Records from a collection
++++++
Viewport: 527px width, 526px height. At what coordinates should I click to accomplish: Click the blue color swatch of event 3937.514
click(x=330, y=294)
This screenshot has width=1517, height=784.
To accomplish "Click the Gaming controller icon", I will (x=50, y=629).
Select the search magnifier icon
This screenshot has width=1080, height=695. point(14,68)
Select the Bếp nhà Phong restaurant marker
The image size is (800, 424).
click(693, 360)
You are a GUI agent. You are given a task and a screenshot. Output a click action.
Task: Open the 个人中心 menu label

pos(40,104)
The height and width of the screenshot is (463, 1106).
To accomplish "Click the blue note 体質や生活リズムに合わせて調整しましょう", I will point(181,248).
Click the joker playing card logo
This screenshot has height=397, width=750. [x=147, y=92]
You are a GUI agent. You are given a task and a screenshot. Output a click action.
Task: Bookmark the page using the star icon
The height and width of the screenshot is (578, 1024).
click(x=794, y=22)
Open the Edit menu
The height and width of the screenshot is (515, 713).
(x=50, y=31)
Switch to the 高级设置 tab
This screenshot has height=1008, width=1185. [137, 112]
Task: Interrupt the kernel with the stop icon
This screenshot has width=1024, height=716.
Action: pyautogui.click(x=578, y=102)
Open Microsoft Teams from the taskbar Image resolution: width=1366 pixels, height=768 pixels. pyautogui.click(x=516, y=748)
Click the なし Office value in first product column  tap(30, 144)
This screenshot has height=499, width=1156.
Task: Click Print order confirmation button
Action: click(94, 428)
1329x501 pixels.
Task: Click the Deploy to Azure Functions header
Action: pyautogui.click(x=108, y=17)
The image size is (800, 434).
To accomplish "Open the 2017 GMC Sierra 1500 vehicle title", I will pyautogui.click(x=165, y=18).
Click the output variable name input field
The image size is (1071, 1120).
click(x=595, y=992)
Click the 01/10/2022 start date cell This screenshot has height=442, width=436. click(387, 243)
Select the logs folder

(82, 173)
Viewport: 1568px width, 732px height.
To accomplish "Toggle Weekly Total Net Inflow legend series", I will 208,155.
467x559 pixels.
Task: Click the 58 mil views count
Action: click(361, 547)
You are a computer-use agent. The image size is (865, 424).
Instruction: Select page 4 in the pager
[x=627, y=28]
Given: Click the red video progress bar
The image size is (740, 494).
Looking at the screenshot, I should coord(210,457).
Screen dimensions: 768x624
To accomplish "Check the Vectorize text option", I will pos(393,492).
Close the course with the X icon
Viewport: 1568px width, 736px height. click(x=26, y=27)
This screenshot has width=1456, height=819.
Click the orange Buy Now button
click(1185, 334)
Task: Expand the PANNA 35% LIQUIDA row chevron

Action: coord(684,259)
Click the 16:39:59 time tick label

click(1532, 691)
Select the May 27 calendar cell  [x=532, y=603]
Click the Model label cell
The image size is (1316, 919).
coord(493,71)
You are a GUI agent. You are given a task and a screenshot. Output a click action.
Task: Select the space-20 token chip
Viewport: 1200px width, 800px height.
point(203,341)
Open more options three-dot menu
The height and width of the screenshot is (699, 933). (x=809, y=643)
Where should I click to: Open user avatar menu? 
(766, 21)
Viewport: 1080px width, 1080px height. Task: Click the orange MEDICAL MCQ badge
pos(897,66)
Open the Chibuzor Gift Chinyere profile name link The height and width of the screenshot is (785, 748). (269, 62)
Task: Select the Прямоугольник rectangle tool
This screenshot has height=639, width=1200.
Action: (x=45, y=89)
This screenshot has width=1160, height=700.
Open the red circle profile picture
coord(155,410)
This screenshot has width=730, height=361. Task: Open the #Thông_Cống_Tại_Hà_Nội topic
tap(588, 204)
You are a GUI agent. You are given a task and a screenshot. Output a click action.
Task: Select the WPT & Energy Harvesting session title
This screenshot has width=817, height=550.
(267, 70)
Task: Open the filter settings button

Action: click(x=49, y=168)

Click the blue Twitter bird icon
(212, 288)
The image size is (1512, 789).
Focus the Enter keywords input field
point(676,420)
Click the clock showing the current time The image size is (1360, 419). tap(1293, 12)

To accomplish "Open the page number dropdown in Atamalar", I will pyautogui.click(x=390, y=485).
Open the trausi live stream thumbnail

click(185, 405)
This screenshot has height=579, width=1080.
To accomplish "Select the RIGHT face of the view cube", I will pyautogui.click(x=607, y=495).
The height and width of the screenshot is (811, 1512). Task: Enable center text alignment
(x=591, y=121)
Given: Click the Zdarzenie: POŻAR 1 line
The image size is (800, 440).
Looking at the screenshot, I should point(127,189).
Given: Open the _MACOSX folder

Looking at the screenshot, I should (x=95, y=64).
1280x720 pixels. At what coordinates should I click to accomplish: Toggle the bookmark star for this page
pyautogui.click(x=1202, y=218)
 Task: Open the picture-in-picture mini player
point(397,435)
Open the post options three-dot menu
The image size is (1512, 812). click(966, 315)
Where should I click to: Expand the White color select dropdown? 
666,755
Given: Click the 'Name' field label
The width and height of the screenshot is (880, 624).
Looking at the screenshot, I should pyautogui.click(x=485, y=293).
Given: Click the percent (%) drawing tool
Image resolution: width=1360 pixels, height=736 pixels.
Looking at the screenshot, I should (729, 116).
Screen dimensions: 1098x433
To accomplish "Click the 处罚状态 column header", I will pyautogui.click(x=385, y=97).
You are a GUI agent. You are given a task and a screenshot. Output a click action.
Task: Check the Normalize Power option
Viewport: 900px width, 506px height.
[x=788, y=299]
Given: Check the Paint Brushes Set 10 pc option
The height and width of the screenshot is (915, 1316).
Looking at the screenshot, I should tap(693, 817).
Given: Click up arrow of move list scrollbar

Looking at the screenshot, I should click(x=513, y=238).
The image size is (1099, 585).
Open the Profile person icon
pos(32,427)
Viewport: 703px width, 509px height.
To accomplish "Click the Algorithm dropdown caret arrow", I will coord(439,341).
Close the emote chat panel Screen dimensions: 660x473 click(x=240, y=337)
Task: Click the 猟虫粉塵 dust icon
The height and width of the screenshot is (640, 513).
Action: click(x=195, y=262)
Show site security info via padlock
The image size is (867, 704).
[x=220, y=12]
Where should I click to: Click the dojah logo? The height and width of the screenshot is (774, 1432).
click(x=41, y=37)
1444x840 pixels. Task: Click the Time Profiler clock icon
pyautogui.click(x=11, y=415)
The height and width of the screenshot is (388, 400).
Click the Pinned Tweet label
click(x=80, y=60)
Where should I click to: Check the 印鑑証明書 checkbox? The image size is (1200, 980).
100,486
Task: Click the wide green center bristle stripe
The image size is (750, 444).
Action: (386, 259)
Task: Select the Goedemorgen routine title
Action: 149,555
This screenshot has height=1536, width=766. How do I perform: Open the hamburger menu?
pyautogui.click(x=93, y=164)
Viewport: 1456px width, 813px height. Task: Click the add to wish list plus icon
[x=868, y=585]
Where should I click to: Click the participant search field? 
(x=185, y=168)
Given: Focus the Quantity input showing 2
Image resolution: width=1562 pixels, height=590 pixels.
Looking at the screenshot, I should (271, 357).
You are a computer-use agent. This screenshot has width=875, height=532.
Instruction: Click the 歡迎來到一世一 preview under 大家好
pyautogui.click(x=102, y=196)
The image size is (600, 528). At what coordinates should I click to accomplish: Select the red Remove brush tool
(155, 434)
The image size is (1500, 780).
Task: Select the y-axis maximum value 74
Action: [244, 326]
++++++
Reproduce exactly, and only, the lines from the start of the entries through the one that contains "Open the Edit menu".

Result for this task:
Viewport: 527px width, 526px height. At what coordinates should I click to accomplish: Click the blue color swatch of event 3937.514
click(x=330, y=294)
This screenshot has width=1517, height=784.
To accomplish "Click the Gaming controller icon", I will (x=50, y=629).
Select the search magnifier icon
This screenshot has width=1080, height=695. point(14,68)
Select the Bếp nhà Phong restaurant marker
The image size is (800, 424).
click(693, 360)
You are a GUI agent. You are given a task and a screenshot. Output a click action.
Task: Open the 个人中心 menu label

pos(40,104)
The height and width of the screenshot is (463, 1106).
To accomplish "Click the blue note 体質や生活リズムに合わせて調整しましょう", I will point(181,248).
Click the joker playing card logo
This screenshot has height=397, width=750. [x=147, y=92]
You are a GUI agent. You are given a task and a screenshot. Output a click action.
Task: Bookmark the page using the star icon
The height and width of the screenshot is (578, 1024).
click(x=794, y=22)
Open the Edit menu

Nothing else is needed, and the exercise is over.